- Born: 1945 Cairo, Illinois
- Died: July 20, 2018 (aged 72–73)
- Occupations: Activist, Minister
- Organization(s): Black Liberators, Black United Front Cairo,
- Known for: Civil Rights activism in Saint Louis and Cairo, Illinois

= Charles Koen =

American minister and civil rights activist

Charles "Chuck" Koen (1945 – July 20, 2018) was an African-American minister and civil rights activist from Cairo, Illinois, who served as prime minister of the Black Liberators and the executive directors of the Black United Front Cairo. Koen worked with organizations in Southern Illinois during the mid- and late 1960s. He founded the Black Liberators in St. Louis, Missouri, in 1968; he later went on to lead nationally noted campaigns in Cairo, Illinois, most notably a boycott of white-owned businesses. During his Cairo struggles, Koen was honored with a tribute on an album by jazz drummer Max Roach.
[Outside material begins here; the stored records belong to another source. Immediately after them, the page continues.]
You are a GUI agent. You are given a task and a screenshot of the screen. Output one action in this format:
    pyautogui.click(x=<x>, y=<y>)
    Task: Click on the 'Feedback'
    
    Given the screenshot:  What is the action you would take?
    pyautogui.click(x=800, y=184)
Koen was the subject of the FBI's Counter Intelligence Program (COINTELPRO), an infiltration program sanctioned by FBI Chief J. Edgar Hoover and President Richard M. Nixon against Black activists and activist groups in the 1960s and 1970s. Targets of this scheme were individuals and groups such as Martin Luther King Jr., Malcolm X, H. Rap Brown, Koen, Medgar Evers, the Black Panthers, the Black Liberators and others. The essence of this FBI ploy was to cause division in and amongst Black leadership to prevent organization and unity in the black and poor communities around the nation. Those who were not killed or were not successfully infiltrated were constant subjects of criminal arrests and indictments.